Les élections législatives prévues pour le 28 décembre 2019 n’auront finalement pas lieu. L’annonce à été faite ce lundi 21 octobre 2019 lors d’un point de presse organisé par l’OIF(Organisation Internationale de la Francophonie) en présence du président de la commission électorale nationale indépendante (CENI).

« La République de Guinée à décidée de se doter d’outils modernes sur le plan technologique de conduite des opérations électorales. Les travaux sont en cours, nous avons procédé à une évaluation , et cette évaluation nous a amené à établir que le chronogramme qui a été proposé par la CENI était difficile à mettre en œuvre. Ainsi, nous avons procédé à un certain nombre de suggestions dont le gouvernement guinéen a prit acte », a déclaré Tieman Koulibaly, envoyé spécial de la secrétaire générale de l’organisation internationale de la Francophonie.

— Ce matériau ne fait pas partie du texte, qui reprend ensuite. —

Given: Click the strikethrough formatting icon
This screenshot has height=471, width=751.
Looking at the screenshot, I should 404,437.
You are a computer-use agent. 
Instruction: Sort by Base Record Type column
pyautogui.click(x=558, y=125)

Et d’ajouter : « Aujourd’hui, je suis en mesure de vous dire que, la date qui avait été proposée par la CENI à savoir celle du 28 décembre pour la tenue des élections législatives est à reconsidérer. Cette date sera difficile à mettre en œuvre. Ainsi, la CENI elle-même travaillera non seulement pour approfondir les diligences qui sont en cours pour le déploiement des équipes pour l’enroulement et les opérations préparatoires pour le traitement des données et leur décentralisation continuera afin de déterminer un nouvel agenda. »

Pour terminer, il a réaffirmé l’engagement de l’OIF à accompagner le processus en Guinée.

Abordant dans le même sens, Me Amadou Salifou Kébé, président de la CENI a indiqué qu’il était important de reporter cette date.

« Nous sommes dans un processus. Certaines vérités font jour au fur et à mesure, que vous évoluez. Nous sommes en matière technique, il ne faut jamais dire jamais. Donc, avant l’arrivée de l’OIF, nous avons nous mêmes constaté un certain nombre de choses, mais avec l’aide de l’OIF, nous avons pu conclure qu’il était pratiquement impossible d’aller à ces élections à la date du 28 décembre. C’est pourquoi, aujourd’hui nous nous retrouvons avec ce recule (…) », a-t-il laissé entendre.